## TASK DESCRIPTION
An exact transcription of the listing, without its images, is what the answer must contain.

## PROVIDED DATA

§

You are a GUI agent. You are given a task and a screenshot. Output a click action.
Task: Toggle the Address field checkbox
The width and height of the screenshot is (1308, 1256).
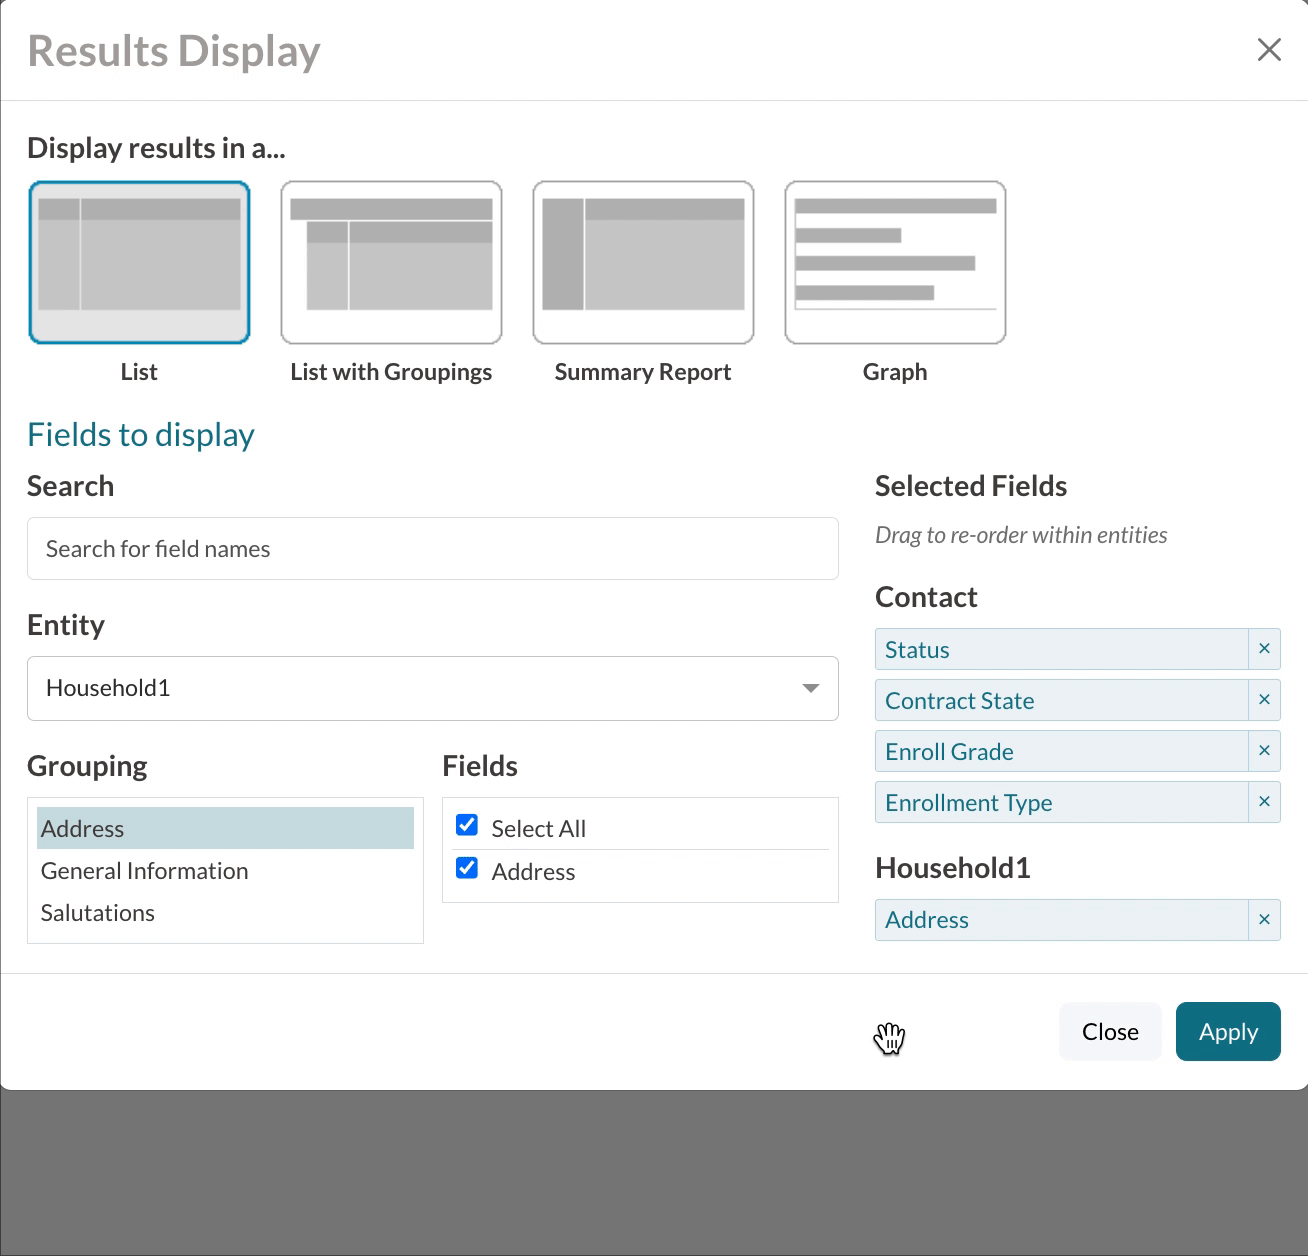(x=467, y=868)
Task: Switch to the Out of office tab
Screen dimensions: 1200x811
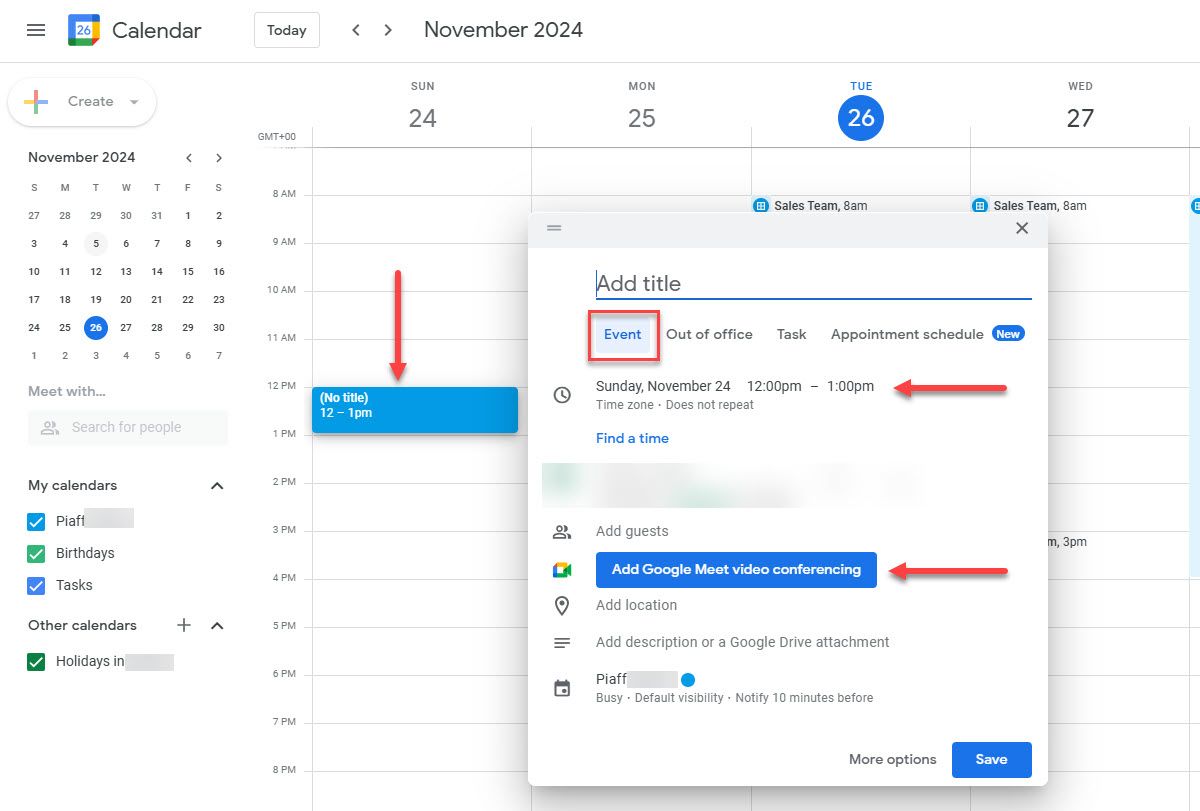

§

## EXERCISE RESPONSE
You are a GUI agent. You are given a task and a screenshot. Output a click action.
Task: Toggle the Address field checkbox
The width and height of the screenshot is (1308, 1256).
(x=467, y=868)
Task: Switch to the Out of office tab
Screen dimensions: 1200x811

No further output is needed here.